2. Before the change, tpcrawdecoder + caldata takes 11 + 30 = 41 s. After the change, caldata takes 67 s. It is a little longer, but the gain in memory reduction is significant.
#24 Updated by Tingjun Yang over 1 year ago
- % Done changed from 0 to 100
- Status changed from Work in progress to Resolved
Available in dunetpc v08_35_00.
#25 Updated by David Adams over 1 year ago
The change in reco time is surprising. I tried running no tools and the standard dataprep tools (protodune_dataprep_tools_wirecell) with the old and new dataprep module. The old/new times were 6.3/6.5 sec for no tolls and 40.7/40.1 sec for full dataprep. By eye, most of the reco time is spent in the pedestal finder.
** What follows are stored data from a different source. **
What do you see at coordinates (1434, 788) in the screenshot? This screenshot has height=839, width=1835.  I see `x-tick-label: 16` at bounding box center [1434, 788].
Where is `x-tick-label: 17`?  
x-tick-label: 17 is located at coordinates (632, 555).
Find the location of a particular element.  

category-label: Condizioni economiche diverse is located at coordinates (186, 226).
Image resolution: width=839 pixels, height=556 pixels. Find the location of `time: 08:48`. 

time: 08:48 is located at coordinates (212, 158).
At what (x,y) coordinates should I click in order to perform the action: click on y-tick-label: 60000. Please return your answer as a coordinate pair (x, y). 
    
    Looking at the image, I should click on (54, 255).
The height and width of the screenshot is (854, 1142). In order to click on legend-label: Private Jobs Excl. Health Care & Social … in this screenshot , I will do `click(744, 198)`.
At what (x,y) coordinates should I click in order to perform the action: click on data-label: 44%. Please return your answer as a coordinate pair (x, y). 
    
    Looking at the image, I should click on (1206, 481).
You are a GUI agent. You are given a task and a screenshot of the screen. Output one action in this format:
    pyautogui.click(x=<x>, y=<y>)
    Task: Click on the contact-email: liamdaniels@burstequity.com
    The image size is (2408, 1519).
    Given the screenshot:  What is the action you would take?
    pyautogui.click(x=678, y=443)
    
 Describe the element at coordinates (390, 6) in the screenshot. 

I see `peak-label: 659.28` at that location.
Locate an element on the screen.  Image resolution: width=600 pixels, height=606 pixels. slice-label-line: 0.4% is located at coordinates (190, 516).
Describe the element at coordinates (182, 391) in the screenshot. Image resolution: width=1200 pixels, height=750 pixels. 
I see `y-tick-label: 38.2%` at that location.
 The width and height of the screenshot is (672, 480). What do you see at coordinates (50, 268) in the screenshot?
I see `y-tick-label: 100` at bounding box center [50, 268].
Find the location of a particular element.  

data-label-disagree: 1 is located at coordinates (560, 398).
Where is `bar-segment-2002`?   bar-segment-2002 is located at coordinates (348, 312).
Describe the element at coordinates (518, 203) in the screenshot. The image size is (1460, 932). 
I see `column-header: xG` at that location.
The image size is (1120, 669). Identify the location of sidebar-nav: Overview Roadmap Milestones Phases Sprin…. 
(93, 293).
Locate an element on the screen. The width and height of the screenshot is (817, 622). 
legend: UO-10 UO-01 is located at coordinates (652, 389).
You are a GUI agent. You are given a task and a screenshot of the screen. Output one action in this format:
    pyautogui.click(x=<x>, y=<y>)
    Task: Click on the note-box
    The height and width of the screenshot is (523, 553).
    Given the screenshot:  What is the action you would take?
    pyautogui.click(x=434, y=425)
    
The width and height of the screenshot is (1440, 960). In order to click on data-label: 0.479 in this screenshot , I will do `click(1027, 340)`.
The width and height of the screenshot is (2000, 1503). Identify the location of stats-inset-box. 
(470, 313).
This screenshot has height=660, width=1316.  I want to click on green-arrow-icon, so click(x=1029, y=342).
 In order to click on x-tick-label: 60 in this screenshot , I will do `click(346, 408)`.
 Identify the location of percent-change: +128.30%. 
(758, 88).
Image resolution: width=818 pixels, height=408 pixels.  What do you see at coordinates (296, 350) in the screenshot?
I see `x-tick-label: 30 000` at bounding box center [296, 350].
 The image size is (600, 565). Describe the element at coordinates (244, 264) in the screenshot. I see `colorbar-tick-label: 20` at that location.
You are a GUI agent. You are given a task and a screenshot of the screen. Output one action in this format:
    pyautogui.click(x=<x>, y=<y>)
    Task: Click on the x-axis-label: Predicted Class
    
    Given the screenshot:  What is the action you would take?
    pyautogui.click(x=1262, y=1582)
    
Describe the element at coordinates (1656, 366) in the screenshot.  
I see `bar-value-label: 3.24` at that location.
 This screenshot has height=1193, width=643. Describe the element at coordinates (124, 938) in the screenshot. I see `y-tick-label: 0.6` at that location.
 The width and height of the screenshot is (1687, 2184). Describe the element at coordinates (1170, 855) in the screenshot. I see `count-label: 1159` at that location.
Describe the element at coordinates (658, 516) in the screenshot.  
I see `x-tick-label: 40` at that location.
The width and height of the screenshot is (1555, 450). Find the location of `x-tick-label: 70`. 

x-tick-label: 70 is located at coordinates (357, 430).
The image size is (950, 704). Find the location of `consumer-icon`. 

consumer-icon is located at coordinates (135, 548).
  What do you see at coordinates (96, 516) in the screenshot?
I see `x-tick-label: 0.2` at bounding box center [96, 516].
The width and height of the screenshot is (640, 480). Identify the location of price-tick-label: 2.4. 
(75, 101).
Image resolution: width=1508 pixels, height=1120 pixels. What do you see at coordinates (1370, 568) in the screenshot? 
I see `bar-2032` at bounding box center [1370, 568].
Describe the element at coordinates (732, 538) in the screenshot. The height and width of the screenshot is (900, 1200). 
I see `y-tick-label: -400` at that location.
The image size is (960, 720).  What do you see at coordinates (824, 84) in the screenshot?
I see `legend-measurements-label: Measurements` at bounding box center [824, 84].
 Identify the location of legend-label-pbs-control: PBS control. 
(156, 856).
#26 Updated by David Adams over 1 year ago
- Status changed from Resolved to Feedback
In the results reported in the preceding message, I was not writing out any event data or even creating the output wires. I enabled the wire building and event data output and the reported time for the dataprep module only increased from 41.5 to 43.4 sec/event. I do not save data with the old module so the latter number cannot be compared. But it is clear that the digit building and insertion into the event only adds one or two seconds and so I continue testing without the output.
My "old" results above used the old dataprep module with the decoder tool (not module). If I go back and run with the decoder module, the dataprep time falls to 37.0 sec/event but the module takes 6.5 sec/event, a total of 43.5 sec/event. The new dataprep (including decoding) uses 41.5 sec/event. These tests were run with the first five events in np04_raw_run005152_0001_dl1.root.
Tingjun, I cannot reproduce the slowdown you report. Can you see if you can repeat it and send me your config so I can try as well? It would be very helpful if you can disable all downstream processing.
Thanks.
da
#27 Updated by David Adams 10 months ago
- Status changed from Feedback to Closed
I suppose this is resolved. Reopen if not.